Now, what does that mean? It means that we took ideas. What were some of the ideas? What were some of the things? Humanizing healthcare? Can you think of anything? Betty Grable got her thyroid removed. I mean, we took that, right? Can you think of anything we did? Baking bread in the halls. Yeah. Bringing dogs into the hospitals. Yeah. When you think about that, it’s like bringing a dog into the hospital? We did everything that was against conventional wisdom. Fountains. Dogs.  Twenty-four hour visiting. That’s all bad stuff, right? Bad. Terrible.

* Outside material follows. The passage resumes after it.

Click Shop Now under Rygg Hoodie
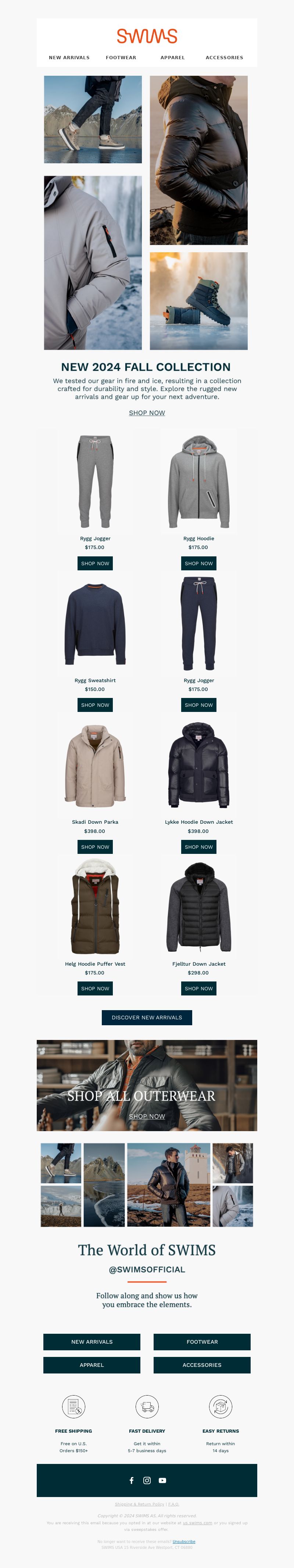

But we did all that, and what do you see the results? Because the results were not what any of us expected. Our emergency room visits tripled, which also allowed us to do this. We went from three hundred plus employees to seven hundred plus employees, we started doing pay per performance. There were people every year making eight and a half percent raises in the time when the rest of the world was making two percent, three percent because of the work that they were putting forth and the things that they were doing.

The average three year growth and net patient revenue in the state was 4.8. Ours was 21.58 percent. I was at a hospital in Alaska and theirs was about the same, but it’s because of oil. We didn’t have oil. We didn’t even have coal anymore at that time. Our donations over that five year period were over five million dollars in a town where the average income was twenty-two thousand. And there was nearly a hundred million dollars at that point in grants and contracts that eventually became two hundred and fifty million. We split it fifty fifty with Walter Reed to give us credibility of having a strong partner, and so 125 million dollar poured through for breast cancer research. Average Pennsylvania operating margin was .98 percent.

That was the average hospital in Pennsylvania. Ours became 3.36 percent. My last year at Windber, we brought in 2.3 million net in a fifty-seven bed hospital in western Pennsylvania where blue cross control the reimbursement and where our health system decided to pay us twenty percent less than blue cross was paying them, and they kept it kind of a secret for a long time. So that was millions of dollars a year less than other people were receiving. Our HCAP scores were – now, the HCAP scores are an interesting invention. It’s invented by the Federal government, and the concept is you’ve been in the hospital, we’re going to ask you stuff like how was it? Was your doctor good? Did you like your doctor? How about your nurse? Was she good? Was it noisy?